Chael Sonnen: Boxing is a ‘phony sport’
During an interview with the LA Times, Sonnen was asked how he can have so many losses and still be a title contender. His answer outlined a stark contrast between boxing and MMA.
“If I was a bully or a coward, I could’ve been undefeated,” Sonnen explained. “I fought the No. 1 guy in the world six times. I’ve fought 14 guys in the top 10, and beat 12 of them. If you want to take an easy path, you can. They do that in boxing, which is a phony sport, because they keep the best guys away from each other. I’m not a bully who picks on people I know I can beat, like Anderson [Silva] has done.”

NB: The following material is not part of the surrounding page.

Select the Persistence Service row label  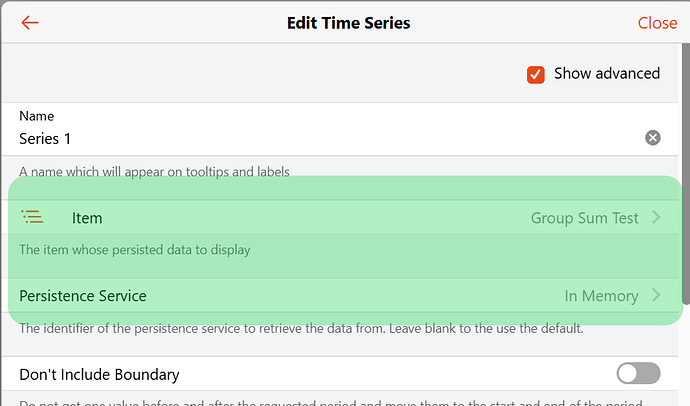(x=83, y=296)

Sonnen is 27-11-1, which would be pretty bad if he were in boxing. In MMA, he’s a title contender and one of the best middleweights. Part of the reason is because he’s improved over time. From 2003-2004, he lost six fights, but he’s gone 15-5 since.
But he also hit on the big difference between boxing and fighting in the UFC.

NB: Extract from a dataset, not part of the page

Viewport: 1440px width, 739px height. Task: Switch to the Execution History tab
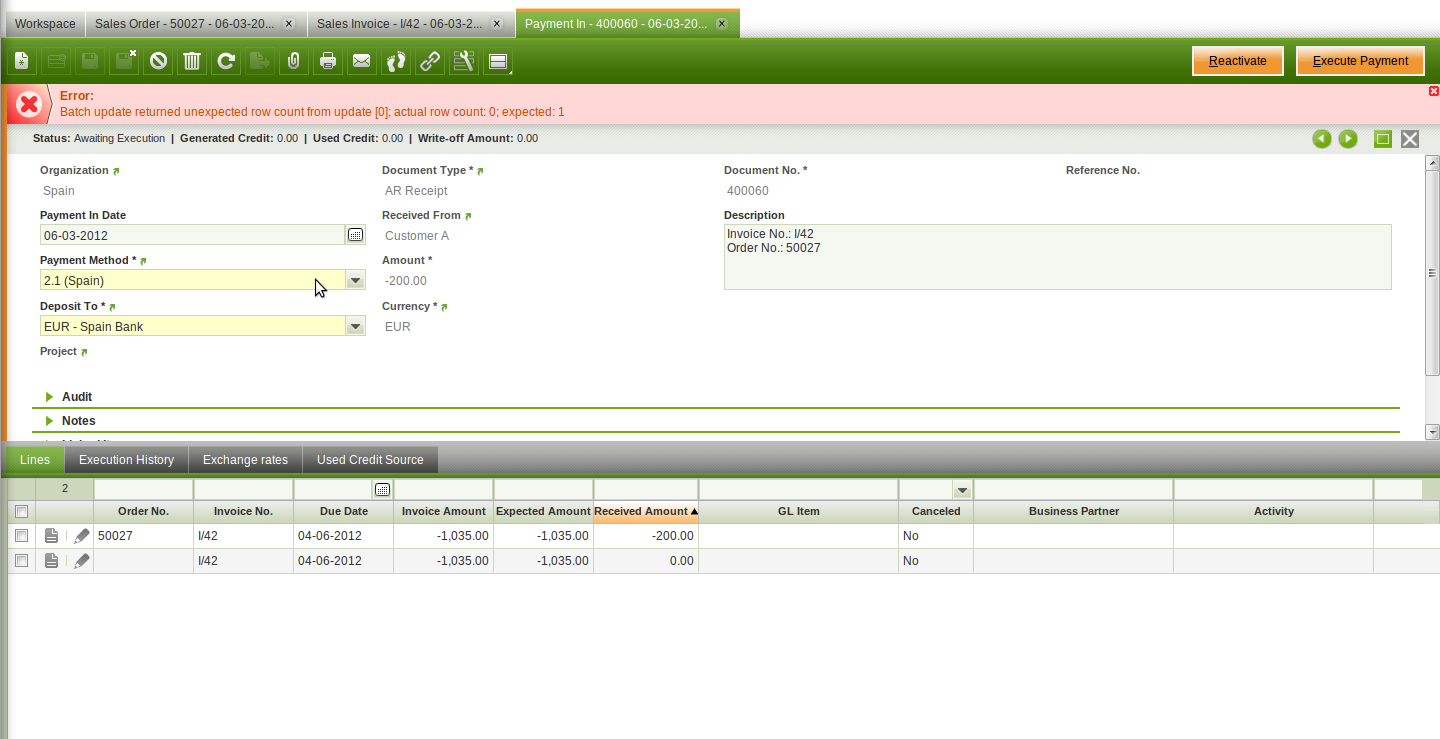point(126,460)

In boxing, promoters set fighters up against weak competition to build their record. A fighter who’s lost more than twice in his first 25 bouts isn’t worth much. And then you get guys like Floyd Mayweather who maintain a perfect record and then avoid the best competition in order to preserve it. Boxing records really are phony in that regard.
In the UFC, Dana White is the matchmaker and constantly pits the best fighters against each other. He operates it as a challenge ladder system where fighters most closely ranked face each other, and the loser moves up in rankings. Once you’re at the top, you’re constantly facing a round robin of the best competition. It’s like tennis tournaments where only Rafael Nadal, Roger Federer, Novak Djokovic, Andy Murray, and David Ferrer and some of the other top players face each other each week without facing the inferior competiont. Of course those guys would be losing more frequently because they’d only be playing the best players.
The only way to make it through that type of gauntlet undefeated is to be an absolute master like Anderson Silva, or to be overmatched against your competition like Jon Jones (who needs to move up to heavyweight).